Spagna: sciopero improvviso dei controllori di volo, passeggeri inferociti

Pubblicato il 3 Dicembre 2010 23:00 | Ultimo aggiornamento: 4 Dicembre 2010 0:38

L'aeroporto Barajas di Madrid

Braccio di ferro nella notte fra i controllori di volo spagnoli, che hanno paralizzato spazio aereo e aeroporti del Paese dalle 18,00 del pomeriggio con uno sciopero selvaggio, e il governo socialista del premier Jose’ Luis Zapatero, che minaccia di mettere in campo i controllori di volo militari.

Decine di migliaia di persone, in partenza per le vacanze del ‘ponte della Costituzione’ (lunedi e mercoledi sono festivi in Spagna) sono rimasti all’improvviso bloccate negli aeroporti. Lo sciopero, non preannunciato ne’ ufficialmente proclamato, e’ scattato verso le 18:00. Decine di controllori si sono dichiarati simultaneamente malati ed hanno lasciato le torri di controllo. Lo spazio aereo di Madrid, e poi del resto della Spagna, ha dovuto essere chiuso.
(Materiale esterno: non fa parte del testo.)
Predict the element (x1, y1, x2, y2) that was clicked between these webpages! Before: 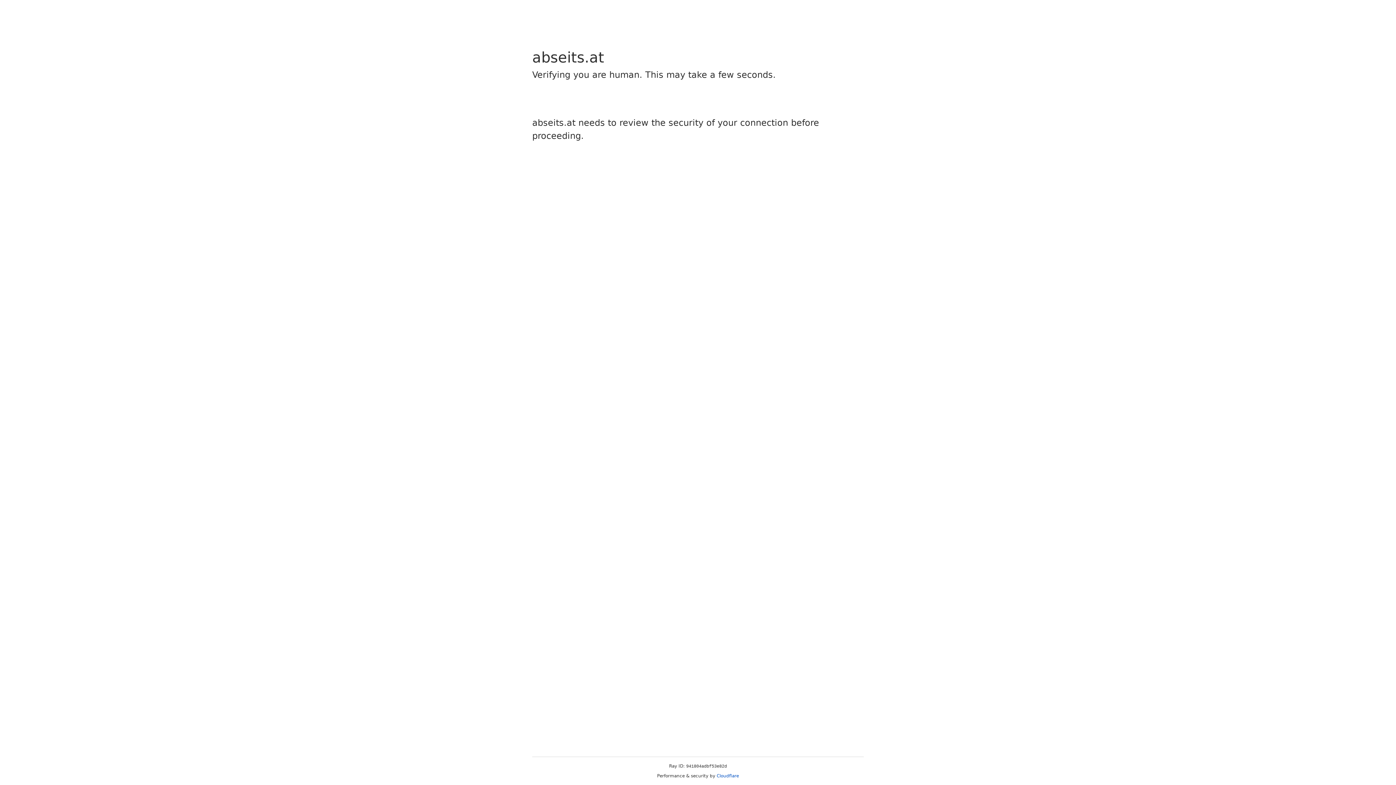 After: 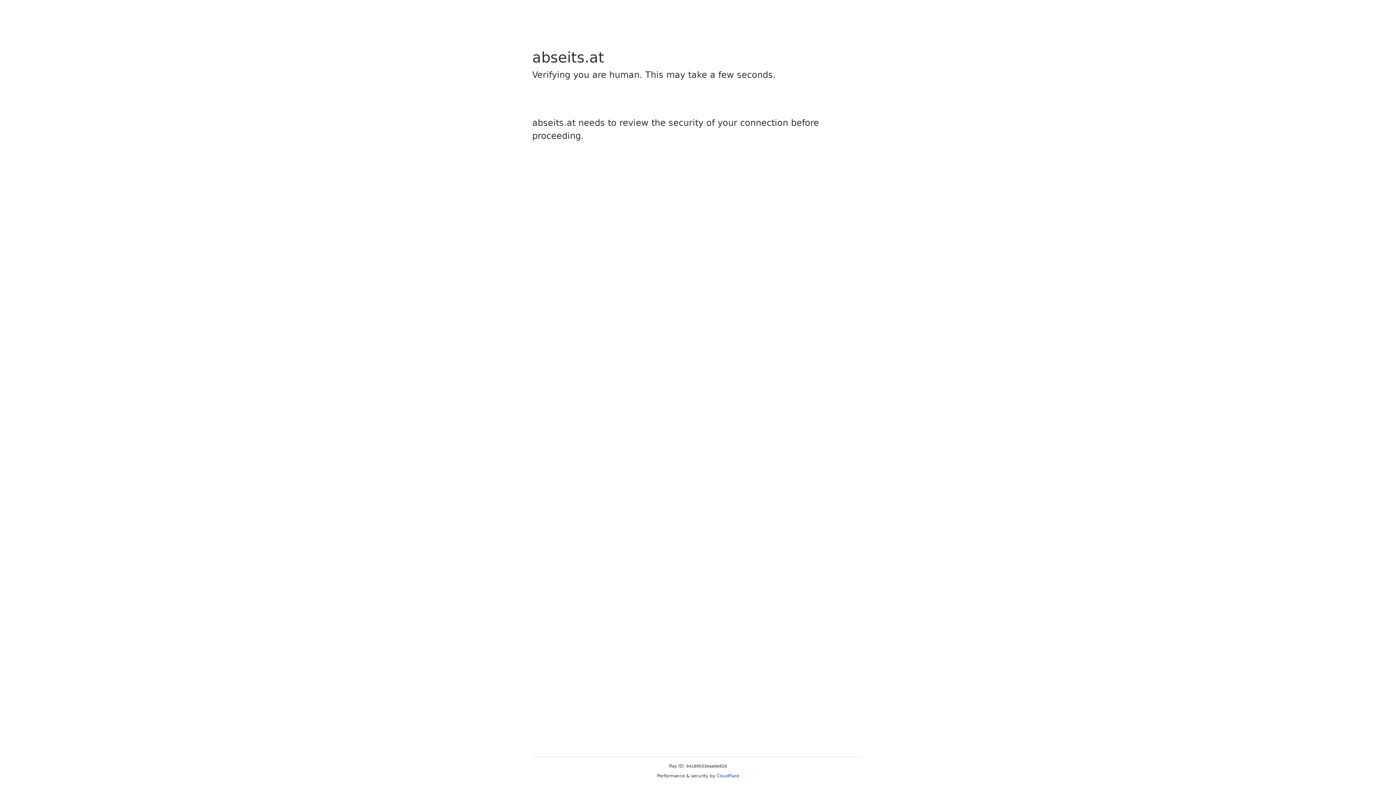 Action: bbox: (716, 773, 739, 778) label: Cloudflare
I controllori protestano contro un decreto adottato questa mattina dal governo, che regolamenta i loro orari di lavoro e contro la privatizzazione parziale dell’ente degli aeroporti Aena pure avviata dall’esecutivo Zapatero in mattinata. Ma il conflitto fra governo e controllori dura da oltre un anno, con fasi alterne di tensione e di calma apparente. Il ministro dei trasporti Jose’ Blanco, numero due del partito socialista, in contatto permanente con Zapatero, ha formato un gabinetto di crisi, integrato in serata anche dal vicepremier Alfredo Rubalcaba, dal ministro della difesa Carme Chacon e dal capo di stato maggiore dell’esercito.
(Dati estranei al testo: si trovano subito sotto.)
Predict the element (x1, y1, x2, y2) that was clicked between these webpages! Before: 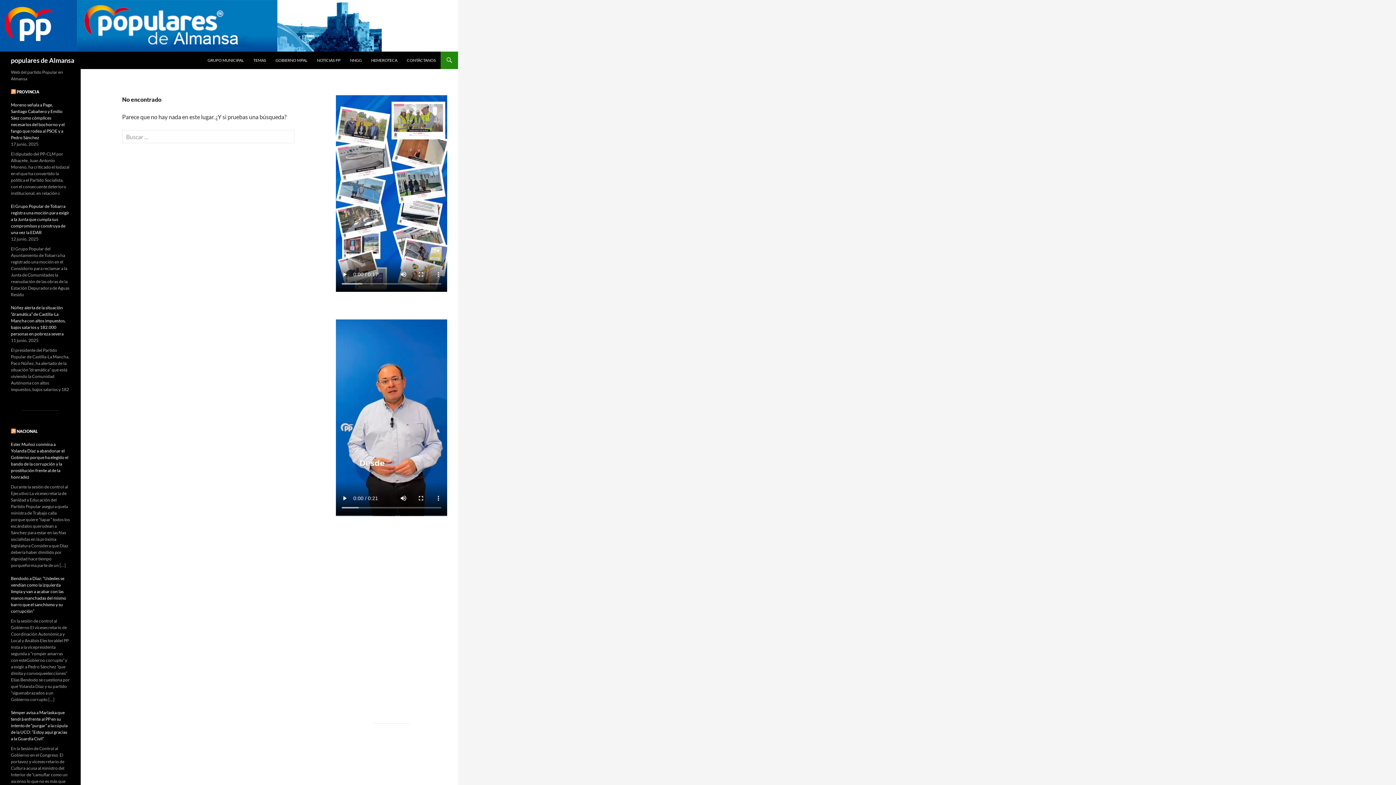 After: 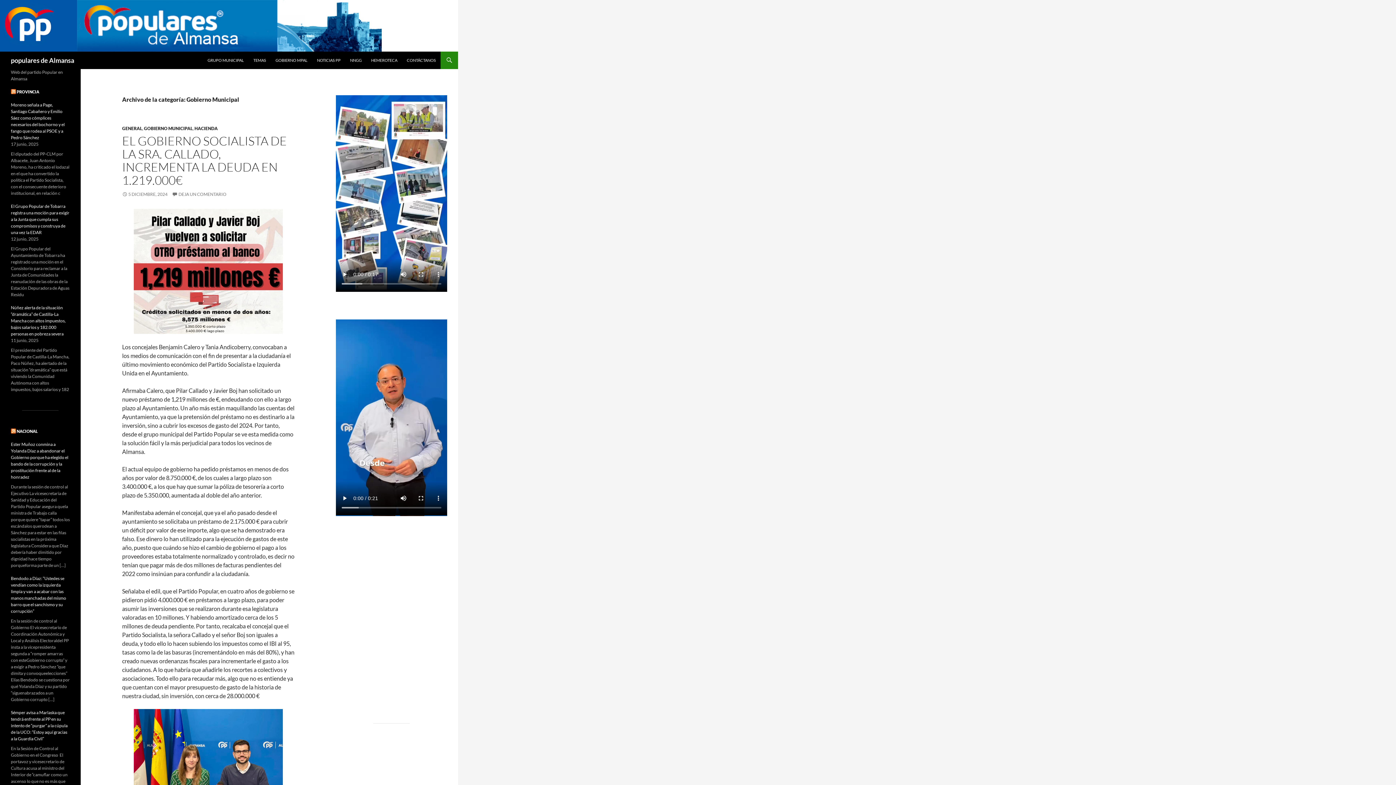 Action: bbox: (271, 51, 312, 69) label: GOBIERNO MPAL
Il premier Zapatero in serata ha annunciato di essere pronto, se l’agitazione non cessera’ in tempi brevi, a ordinare la ”militarizzazione” degli aeroporti, una misura prevista dal decreto approvato oggi, che pone gli scali sotto l’autorita’ del capo di stato maggiore. I controllori che si rifiutassero di obbedire, in questa ipotesi, incorrerebbero nel reato di ”sedizione”, punito con il carcere fino a dieci anni. Il ministro Blanco ha denunciato il ”ricatto intollerabile” dei controllori, che ”hanno preso in ostaggio i cittadini”.

Fra le decine di migliaia di passeggeri bloccati negli aeroporti, proteste, rabbia, sdegno, che sono cresciuti con il passare delle ore nei collegamenti con radio e tv. ”Licenziamoli tutti!” ha urlato un signore parlando con la tv privata Cnn+. ”Con quattro milioni e mezzo di disoccupati nel paese, questi signori come si permettono di fare una cosa di questo genere? E’ una vergogna!” tuona una passeggera che avrebbe dovuto partire per Tenerife con la famiglia.